YOUR TASK
Consider the listing below. Extract exactly the lines from the line containing "Screen dimensions: 618x436" to the line containing "Task: Click the white", both included.

RECORDS TO PROCESS

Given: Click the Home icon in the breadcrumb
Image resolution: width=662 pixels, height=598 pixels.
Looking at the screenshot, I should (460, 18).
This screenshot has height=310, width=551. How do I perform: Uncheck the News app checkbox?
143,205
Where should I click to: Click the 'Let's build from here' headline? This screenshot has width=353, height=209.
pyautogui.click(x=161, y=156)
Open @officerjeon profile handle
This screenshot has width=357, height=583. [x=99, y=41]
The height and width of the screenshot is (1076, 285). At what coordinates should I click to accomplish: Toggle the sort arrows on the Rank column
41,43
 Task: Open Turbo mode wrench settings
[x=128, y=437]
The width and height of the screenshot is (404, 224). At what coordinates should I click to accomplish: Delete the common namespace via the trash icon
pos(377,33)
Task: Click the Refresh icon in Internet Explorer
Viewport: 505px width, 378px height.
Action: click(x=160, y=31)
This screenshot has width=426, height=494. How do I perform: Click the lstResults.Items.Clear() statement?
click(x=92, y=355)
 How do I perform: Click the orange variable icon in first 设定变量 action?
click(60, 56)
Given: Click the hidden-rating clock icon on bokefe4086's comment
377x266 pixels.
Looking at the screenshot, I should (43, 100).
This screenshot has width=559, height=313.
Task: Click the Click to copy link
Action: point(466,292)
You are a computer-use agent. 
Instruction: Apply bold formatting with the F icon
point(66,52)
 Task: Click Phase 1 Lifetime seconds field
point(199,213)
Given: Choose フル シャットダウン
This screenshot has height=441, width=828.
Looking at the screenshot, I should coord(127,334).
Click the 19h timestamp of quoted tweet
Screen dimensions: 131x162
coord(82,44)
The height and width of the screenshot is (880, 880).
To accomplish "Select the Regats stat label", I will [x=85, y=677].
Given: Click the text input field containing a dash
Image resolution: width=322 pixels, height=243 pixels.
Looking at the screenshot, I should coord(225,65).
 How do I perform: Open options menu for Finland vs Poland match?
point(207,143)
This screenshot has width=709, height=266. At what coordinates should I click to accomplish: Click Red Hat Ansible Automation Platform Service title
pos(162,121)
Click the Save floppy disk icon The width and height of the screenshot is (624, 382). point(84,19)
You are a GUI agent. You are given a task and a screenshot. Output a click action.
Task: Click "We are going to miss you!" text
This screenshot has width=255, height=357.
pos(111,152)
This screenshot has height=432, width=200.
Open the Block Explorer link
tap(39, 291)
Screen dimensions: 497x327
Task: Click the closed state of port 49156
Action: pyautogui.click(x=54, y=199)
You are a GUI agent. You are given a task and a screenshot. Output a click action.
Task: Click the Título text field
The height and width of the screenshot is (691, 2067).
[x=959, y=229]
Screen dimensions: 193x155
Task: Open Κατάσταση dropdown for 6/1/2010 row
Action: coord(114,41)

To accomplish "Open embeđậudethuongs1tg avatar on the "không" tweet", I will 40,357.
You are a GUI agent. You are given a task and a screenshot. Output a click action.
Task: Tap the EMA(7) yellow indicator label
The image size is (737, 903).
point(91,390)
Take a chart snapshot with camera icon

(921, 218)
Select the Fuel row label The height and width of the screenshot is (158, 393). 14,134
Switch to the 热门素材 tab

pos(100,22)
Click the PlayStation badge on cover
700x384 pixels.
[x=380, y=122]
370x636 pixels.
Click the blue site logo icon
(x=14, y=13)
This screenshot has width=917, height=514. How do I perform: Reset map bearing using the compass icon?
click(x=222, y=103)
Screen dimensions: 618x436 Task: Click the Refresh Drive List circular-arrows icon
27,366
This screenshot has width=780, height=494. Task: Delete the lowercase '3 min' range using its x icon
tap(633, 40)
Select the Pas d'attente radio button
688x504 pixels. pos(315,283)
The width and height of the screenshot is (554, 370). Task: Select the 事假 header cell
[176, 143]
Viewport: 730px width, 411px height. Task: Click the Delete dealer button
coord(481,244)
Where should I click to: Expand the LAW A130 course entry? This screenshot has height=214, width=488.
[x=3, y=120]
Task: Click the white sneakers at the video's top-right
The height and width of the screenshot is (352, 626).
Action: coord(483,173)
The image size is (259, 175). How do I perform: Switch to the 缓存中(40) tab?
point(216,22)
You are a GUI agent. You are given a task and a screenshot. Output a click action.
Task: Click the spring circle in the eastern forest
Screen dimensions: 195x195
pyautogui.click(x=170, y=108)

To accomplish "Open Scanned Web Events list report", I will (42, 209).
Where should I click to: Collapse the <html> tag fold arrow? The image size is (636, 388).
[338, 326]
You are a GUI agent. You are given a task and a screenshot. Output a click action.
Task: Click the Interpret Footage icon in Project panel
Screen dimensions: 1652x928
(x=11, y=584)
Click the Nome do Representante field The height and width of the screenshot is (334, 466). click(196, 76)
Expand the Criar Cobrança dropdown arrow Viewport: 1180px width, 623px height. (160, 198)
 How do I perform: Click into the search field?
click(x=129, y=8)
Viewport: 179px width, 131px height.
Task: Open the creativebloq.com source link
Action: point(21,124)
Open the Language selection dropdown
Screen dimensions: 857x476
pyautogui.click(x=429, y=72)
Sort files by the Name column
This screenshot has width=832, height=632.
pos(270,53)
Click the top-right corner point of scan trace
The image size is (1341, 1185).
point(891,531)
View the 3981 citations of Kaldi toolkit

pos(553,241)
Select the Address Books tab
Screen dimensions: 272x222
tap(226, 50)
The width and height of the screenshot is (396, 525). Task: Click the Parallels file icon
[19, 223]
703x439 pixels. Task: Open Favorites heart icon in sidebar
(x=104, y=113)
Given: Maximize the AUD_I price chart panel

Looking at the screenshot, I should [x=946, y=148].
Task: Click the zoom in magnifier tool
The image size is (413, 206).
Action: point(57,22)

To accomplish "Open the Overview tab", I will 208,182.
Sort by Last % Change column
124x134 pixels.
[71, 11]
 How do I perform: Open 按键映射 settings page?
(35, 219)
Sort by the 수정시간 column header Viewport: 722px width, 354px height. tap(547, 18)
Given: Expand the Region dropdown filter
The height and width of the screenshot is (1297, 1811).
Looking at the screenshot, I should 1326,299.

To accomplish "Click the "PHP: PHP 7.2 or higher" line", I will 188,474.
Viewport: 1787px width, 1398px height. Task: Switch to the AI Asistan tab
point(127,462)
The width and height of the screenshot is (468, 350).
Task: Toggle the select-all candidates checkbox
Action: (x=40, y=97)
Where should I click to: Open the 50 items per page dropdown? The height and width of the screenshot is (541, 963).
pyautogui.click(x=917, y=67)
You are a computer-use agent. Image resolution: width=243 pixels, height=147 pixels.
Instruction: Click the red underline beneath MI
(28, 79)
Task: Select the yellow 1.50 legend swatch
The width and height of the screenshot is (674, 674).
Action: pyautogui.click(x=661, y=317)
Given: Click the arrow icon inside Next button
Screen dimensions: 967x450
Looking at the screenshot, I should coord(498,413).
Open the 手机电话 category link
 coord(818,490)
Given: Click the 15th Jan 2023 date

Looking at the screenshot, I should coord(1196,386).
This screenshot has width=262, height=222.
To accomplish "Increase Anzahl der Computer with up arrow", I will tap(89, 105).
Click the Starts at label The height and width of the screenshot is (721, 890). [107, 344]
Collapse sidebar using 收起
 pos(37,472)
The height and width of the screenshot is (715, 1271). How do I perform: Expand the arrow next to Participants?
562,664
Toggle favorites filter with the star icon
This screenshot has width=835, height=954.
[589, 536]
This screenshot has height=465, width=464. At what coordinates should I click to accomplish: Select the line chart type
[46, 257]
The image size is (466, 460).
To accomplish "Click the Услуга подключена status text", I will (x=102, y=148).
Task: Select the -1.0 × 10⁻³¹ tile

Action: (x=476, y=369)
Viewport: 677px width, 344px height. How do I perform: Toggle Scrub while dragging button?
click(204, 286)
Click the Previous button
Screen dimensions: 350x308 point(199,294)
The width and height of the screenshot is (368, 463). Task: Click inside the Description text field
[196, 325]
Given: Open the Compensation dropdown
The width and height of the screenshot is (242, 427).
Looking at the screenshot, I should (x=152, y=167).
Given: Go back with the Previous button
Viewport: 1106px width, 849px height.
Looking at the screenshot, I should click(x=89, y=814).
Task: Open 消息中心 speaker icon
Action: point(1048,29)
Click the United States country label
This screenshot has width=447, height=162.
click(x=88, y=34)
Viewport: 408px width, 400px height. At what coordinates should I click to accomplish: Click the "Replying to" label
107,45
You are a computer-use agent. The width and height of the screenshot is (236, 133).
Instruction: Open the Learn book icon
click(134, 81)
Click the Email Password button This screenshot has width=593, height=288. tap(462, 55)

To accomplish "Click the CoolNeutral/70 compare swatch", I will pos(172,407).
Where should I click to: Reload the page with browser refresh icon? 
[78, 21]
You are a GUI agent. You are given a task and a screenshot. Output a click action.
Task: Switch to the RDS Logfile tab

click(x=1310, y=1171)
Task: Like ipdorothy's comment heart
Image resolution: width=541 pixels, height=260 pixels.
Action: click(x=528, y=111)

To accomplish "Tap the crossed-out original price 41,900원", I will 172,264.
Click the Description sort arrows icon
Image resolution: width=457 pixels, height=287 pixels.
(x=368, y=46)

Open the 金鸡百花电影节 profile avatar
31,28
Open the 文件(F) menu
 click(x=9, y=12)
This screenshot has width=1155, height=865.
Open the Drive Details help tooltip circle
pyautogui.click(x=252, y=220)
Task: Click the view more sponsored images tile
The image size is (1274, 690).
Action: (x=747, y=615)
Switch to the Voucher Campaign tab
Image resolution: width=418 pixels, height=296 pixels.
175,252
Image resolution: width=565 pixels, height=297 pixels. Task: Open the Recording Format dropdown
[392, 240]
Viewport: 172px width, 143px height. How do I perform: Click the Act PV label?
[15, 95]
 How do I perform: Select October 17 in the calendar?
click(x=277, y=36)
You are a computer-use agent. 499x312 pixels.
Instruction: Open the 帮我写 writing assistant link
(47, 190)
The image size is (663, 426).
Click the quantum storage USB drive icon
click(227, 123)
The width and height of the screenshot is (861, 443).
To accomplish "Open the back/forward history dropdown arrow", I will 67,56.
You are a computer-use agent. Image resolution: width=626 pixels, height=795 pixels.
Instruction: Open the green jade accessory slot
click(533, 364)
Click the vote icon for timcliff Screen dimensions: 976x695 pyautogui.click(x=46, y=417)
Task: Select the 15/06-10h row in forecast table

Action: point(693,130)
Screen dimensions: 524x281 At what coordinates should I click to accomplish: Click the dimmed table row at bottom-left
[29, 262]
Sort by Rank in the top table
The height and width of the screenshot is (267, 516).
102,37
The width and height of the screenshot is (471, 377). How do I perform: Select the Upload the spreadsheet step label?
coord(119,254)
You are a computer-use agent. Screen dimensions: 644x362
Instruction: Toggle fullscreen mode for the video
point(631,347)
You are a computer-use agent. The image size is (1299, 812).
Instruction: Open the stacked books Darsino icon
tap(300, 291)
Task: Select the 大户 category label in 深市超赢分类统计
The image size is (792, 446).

YOUR SOLUTION
Screen dimensions: 618x436 Task: Click the Refresh Drive List circular-arrows icon
27,366
This screenshot has width=780, height=494. Task: Delete the lowercase '3 min' range using its x icon
tap(633, 40)
Select the Pas d'attente radio button
688x504 pixels. pos(315,283)
The width and height of the screenshot is (554, 370). Task: Select the 事假 header cell
[176, 143]
Viewport: 730px width, 411px height. Task: Click the Delete dealer button
coord(481,244)
Where should I click to: Expand the LAW A130 course entry? This screenshot has height=214, width=488.
[x=3, y=120]
Task: Click the white sneakers at the video's top-right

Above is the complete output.